◆ Aim of the exercise ◆
Leave no line out. Transcribe the whole listing exactly.

◆ Available data ◆
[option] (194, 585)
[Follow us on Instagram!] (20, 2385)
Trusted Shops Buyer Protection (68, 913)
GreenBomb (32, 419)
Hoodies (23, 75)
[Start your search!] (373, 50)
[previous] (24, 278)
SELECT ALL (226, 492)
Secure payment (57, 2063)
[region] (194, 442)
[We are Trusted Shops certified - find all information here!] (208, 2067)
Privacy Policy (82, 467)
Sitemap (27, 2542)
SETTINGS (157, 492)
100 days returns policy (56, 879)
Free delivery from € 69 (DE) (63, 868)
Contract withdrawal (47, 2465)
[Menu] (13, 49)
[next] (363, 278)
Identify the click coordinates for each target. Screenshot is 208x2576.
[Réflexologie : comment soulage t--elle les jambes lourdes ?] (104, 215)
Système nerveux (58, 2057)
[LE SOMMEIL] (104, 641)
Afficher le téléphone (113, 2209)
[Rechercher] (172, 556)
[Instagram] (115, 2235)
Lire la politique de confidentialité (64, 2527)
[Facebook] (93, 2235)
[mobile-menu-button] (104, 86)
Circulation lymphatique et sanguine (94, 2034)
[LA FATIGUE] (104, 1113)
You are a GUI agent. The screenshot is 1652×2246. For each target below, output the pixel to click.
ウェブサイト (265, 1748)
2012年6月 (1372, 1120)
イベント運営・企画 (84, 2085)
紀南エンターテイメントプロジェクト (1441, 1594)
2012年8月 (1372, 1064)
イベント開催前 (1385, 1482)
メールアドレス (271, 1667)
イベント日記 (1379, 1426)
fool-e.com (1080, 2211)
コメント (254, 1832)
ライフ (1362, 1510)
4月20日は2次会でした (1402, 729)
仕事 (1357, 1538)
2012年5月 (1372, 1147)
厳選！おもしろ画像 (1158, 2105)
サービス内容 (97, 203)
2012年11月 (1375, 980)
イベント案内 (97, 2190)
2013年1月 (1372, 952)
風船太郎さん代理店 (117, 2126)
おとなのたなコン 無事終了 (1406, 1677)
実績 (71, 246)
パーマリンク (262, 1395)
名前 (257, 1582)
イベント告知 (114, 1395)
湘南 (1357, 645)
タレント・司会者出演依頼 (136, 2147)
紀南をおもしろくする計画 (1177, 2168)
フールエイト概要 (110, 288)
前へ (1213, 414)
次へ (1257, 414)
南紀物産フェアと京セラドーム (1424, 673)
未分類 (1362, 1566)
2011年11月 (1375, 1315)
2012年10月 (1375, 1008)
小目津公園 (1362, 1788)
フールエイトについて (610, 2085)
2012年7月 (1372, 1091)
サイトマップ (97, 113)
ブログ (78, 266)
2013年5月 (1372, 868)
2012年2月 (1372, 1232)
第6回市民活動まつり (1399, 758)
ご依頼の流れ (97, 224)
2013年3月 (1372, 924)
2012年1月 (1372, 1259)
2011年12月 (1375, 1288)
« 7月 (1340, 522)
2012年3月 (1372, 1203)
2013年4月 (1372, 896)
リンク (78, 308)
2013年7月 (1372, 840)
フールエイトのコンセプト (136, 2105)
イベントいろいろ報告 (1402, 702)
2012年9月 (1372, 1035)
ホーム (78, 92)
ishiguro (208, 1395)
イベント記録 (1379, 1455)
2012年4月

◆ Answer space ◆
[option] (194, 585)
[Follow us on Instagram!] (20, 2385)
Trusted Shops Buyer Protection (68, 913)
GreenBomb (32, 419)
Hoodies (23, 75)
[Start your search!] (373, 50)
[previous] (24, 278)
SELECT ALL (226, 492)
Secure payment (57, 2063)
[region] (194, 442)
[We are Trusted Shops certified - find all information here!] (208, 2067)
Privacy Policy (82, 467)
Sitemap (27, 2542)
SETTINGS (157, 492)
100 days returns policy (56, 879)
Free delivery from € 69 (DE) (63, 868)
Contract withdrawal (47, 2465)
[Menu] (13, 49)
[next] (363, 278)
Identify the click coordinates for each target. Screenshot is 208x2576.
[Réflexologie : comment soulage t--elle les jambes lourdes ?] (104, 215)
Système nerveux (58, 2057)
[LE SOMMEIL] (104, 641)
Afficher le téléphone (113, 2209)
[Rechercher] (172, 556)
[Instagram] (115, 2235)
Lire la politique de confidentialité (64, 2527)
[Facebook] (93, 2235)
[mobile-menu-button] (104, 86)
Circulation lymphatique et sanguine (94, 2034)
[LA FATIGUE] (104, 1113)
You are a GUI agent. The screenshot is 1652×2246. For each target below, output the pixel to click.
ウェブサイト (265, 1748)
2012年6月 (1372, 1120)
イベント運営・企画 (84, 2085)
紀南エンターテイメントプロジェクト (1441, 1594)
2012年8月 (1372, 1064)
イベント開催前 (1385, 1482)
メールアドレス (271, 1667)
イベント日記 (1379, 1426)
fool-e.com (1080, 2211)
コメント (254, 1832)
ライフ (1362, 1510)
4月20日は2次会でした (1402, 729)
仕事 (1357, 1538)
2012年5月 (1372, 1147)
厳選！おもしろ画像 (1158, 2105)
サービス内容 (97, 203)
2012年11月 (1375, 980)
イベント案内 (97, 2190)
2013年1月 (1372, 952)
風船太郎さん代理店 (117, 2126)
おとなのたなコン 無事終了 (1406, 1677)
実績 (71, 246)
パーマリンク (262, 1395)
名前 (257, 1582)
イベント告知 (114, 1395)
湘南 (1357, 645)
タレント・司会者出演依頼 (136, 2147)
紀南をおもしろくする計画 (1177, 2168)
フールエイト概要 (110, 288)
前へ (1213, 414)
次へ (1257, 414)
南紀物産フェアと京セラドーム (1424, 673)
未分類 (1362, 1566)
2011年11月 (1375, 1315)
2012年10月 (1375, 1008)
小目津公園 (1362, 1788)
フールエイトについて (610, 2085)
2012年7月 (1372, 1091)
サイトマップ (97, 113)
ブログ (78, 266)
2013年5月 (1372, 868)
2012年2月 (1372, 1232)
第6回市民活動まつり (1399, 758)
ご依頼の流れ (97, 224)
2013年3月 (1372, 924)
2012年1月 (1372, 1259)
2011年12月 (1375, 1288)
« 7月 (1340, 522)
2012年3月 (1372, 1203)
2013年4月 (1372, 896)
リンク (78, 308)
2013年7月 (1372, 840)
フールエイトのコンセプト (136, 2105)
イベントいろいろ報告 (1402, 702)
2012年9月 (1372, 1035)
ホーム (78, 92)
ishiguro (208, 1395)
イベント記録 (1379, 1455)
2012年4月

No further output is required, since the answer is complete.